(ACTION ITEM): Please repeat the records word for word and skip the pictures.

Collected data:
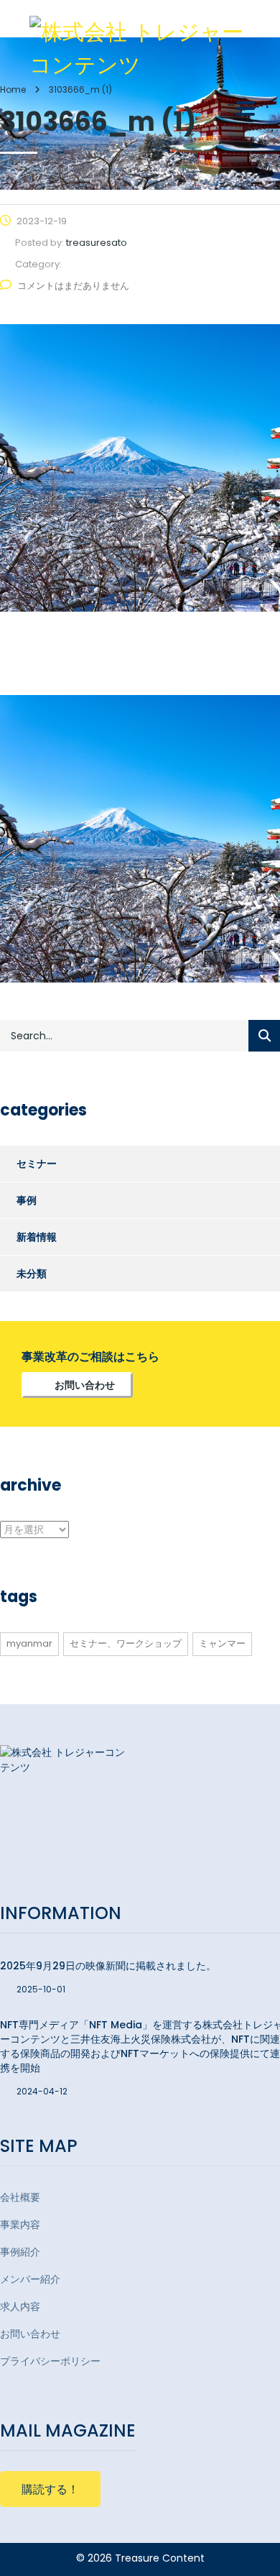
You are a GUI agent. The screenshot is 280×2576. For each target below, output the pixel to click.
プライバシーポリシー (50, 2361)
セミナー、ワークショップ (126, 1643)
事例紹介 (20, 2252)
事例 (27, 1200)
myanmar (29, 1643)
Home (13, 89)
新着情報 (37, 1237)
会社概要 (20, 2197)
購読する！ (50, 2489)
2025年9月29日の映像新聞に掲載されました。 (108, 1966)
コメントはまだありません (73, 286)
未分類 (32, 1273)
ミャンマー (222, 1643)
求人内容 (20, 2306)
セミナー (37, 1163)
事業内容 (20, 2224)
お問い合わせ (85, 1385)
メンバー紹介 (30, 2279)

(EXERCISE RESULT):
You are a GUI agent. The screenshot is 280×2576. For each target below, output the pixel to click.
プライバシーポリシー (50, 2361)
セミナー、ワークショップ (126, 1643)
事例紹介 (20, 2252)
事例 (27, 1200)
myanmar (29, 1643)
Home (13, 89)
新着情報 (37, 1237)
会社概要 (20, 2197)
購読する！ (50, 2489)
2025年9月29日の映像新聞に掲載されました。 (108, 1966)
コメントはまだありません (73, 286)
未分類 (32, 1273)
ミャンマー (222, 1643)
求人内容 (20, 2306)
セミナー (37, 1163)
事業内容 (20, 2224)
お問い合わせ (85, 1385)
メンバー紹介 (30, 2279)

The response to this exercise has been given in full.